*Task item*. Please transcribe exactly the lines from the line holding "すべての記事 (319, 196)" through the end of the data below, and skip any pictures.

+ + +

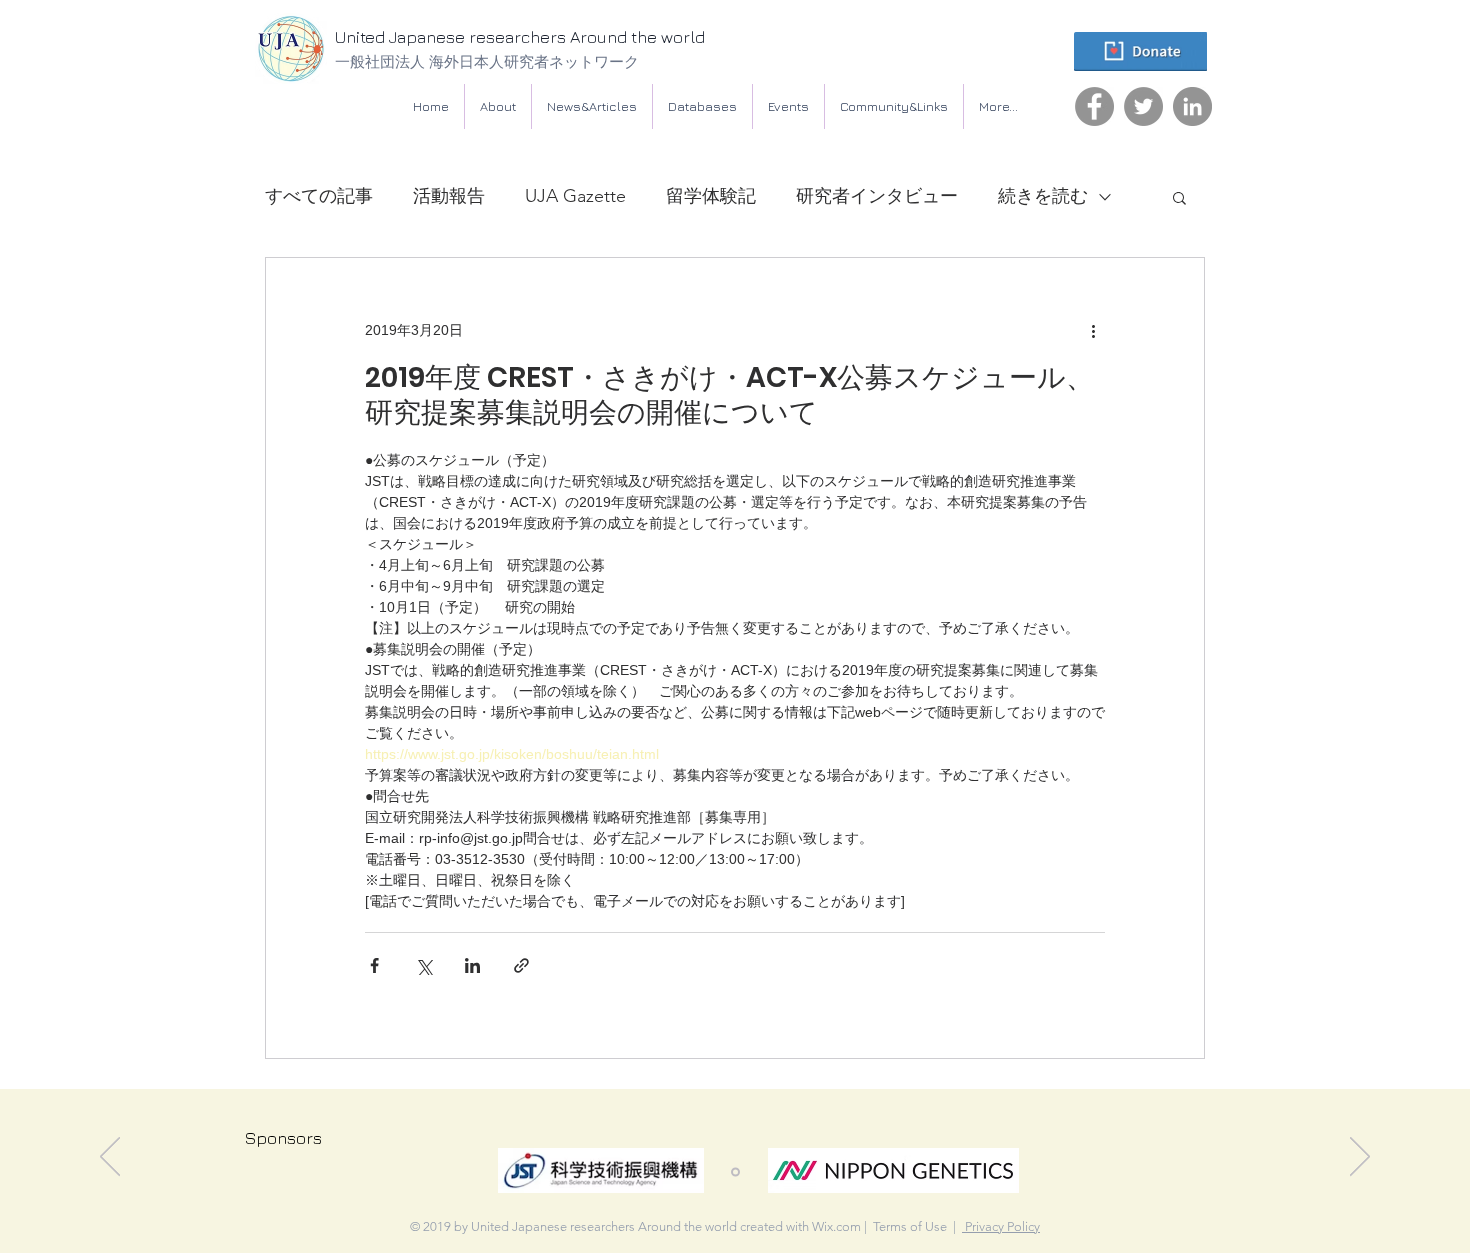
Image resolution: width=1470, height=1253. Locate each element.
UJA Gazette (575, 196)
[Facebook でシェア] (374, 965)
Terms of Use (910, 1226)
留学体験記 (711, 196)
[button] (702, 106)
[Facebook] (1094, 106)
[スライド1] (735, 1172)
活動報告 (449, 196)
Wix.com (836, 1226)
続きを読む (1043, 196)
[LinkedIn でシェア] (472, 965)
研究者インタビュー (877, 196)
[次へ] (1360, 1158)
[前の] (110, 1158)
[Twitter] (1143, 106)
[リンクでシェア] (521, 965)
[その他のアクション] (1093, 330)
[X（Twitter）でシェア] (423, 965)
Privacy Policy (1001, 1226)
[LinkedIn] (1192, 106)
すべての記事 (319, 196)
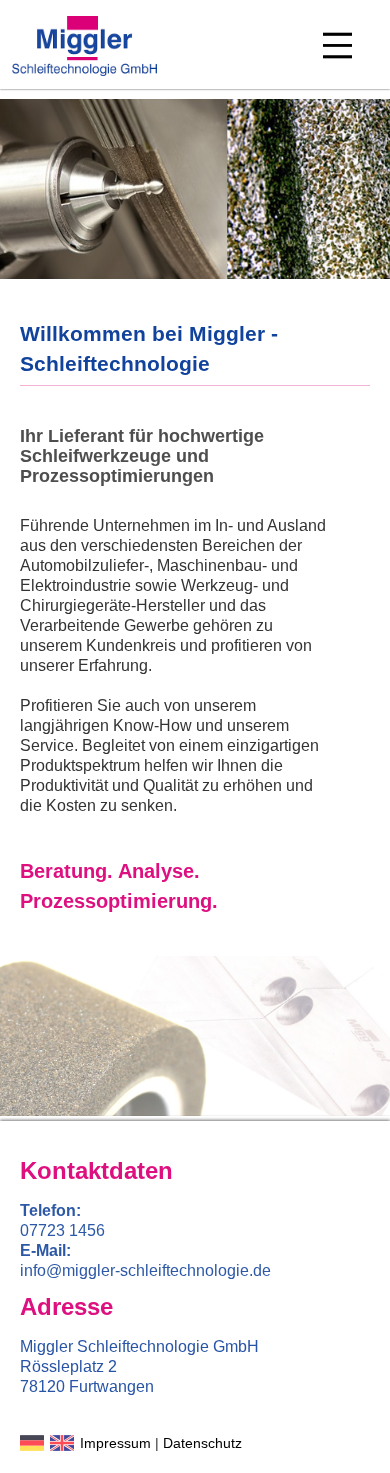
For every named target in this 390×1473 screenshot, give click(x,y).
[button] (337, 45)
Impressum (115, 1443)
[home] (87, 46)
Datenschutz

+ + +

*Result for this exercise*.
すべての記事 (319, 196)
For every named target in this 390×1473 screenshot, give click(x,y).
[button] (337, 45)
Impressum (115, 1443)
[home] (87, 46)
Datenschutz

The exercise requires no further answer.